## Direction
Please return the data below verbatim, from the line with "You are a GUI" up to and including the line with "pyautogui.click(x=656, y=346)", and nothing more.

## Records for this task
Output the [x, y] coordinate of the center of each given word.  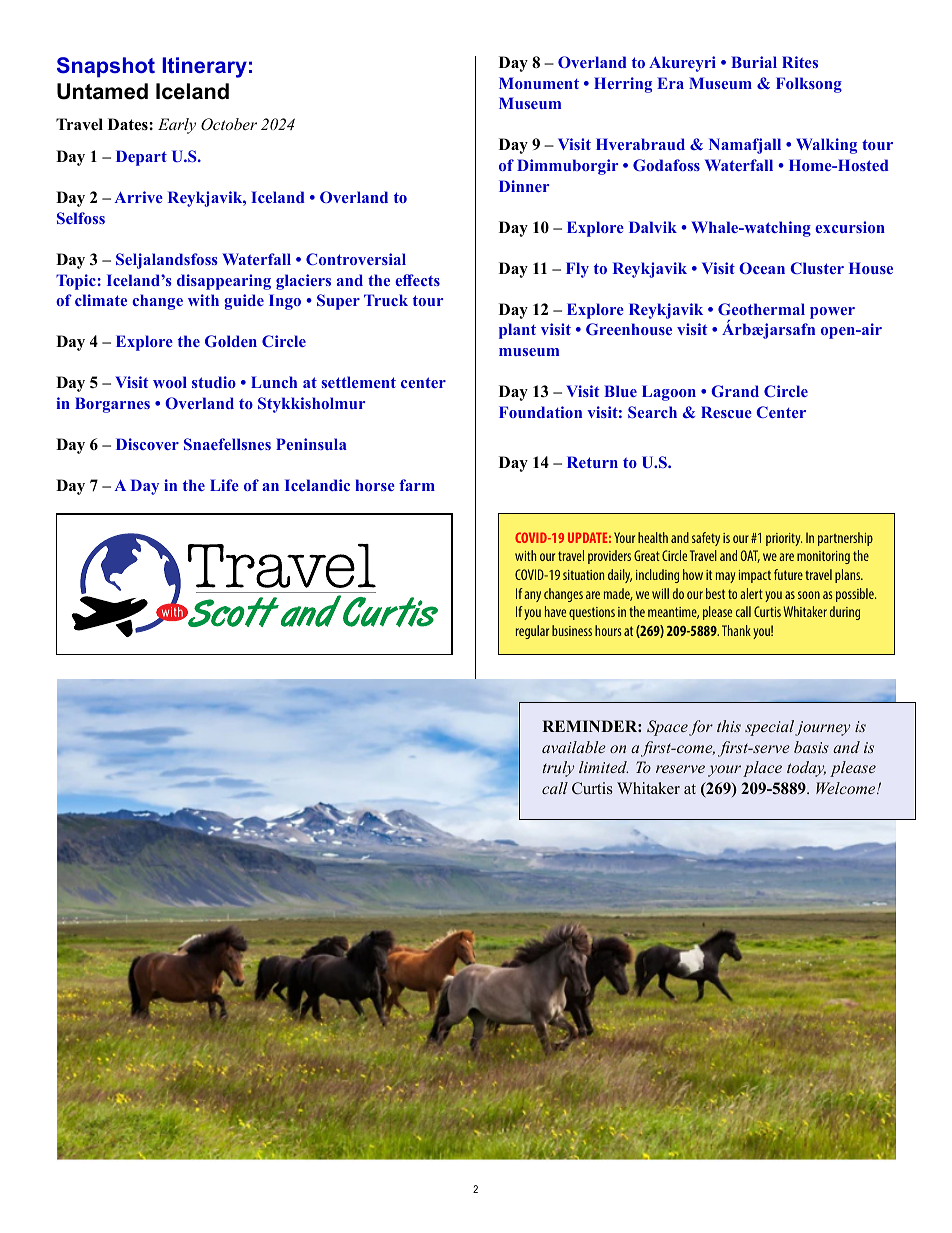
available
==
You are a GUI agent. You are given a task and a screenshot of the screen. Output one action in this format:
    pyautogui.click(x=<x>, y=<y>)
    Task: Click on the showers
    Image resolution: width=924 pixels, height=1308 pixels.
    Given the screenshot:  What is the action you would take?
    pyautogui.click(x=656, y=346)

## Response to the exercise
You are a GUI agent. You are given a task and a screenshot of the screen. Output one action in this format:
    pyautogui.click(x=<x>, y=<y>)
    Task: Click on the showers
    Image resolution: width=924 pixels, height=1308 pixels.
    Given the screenshot:  What is the action you would take?
    pyautogui.click(x=656, y=346)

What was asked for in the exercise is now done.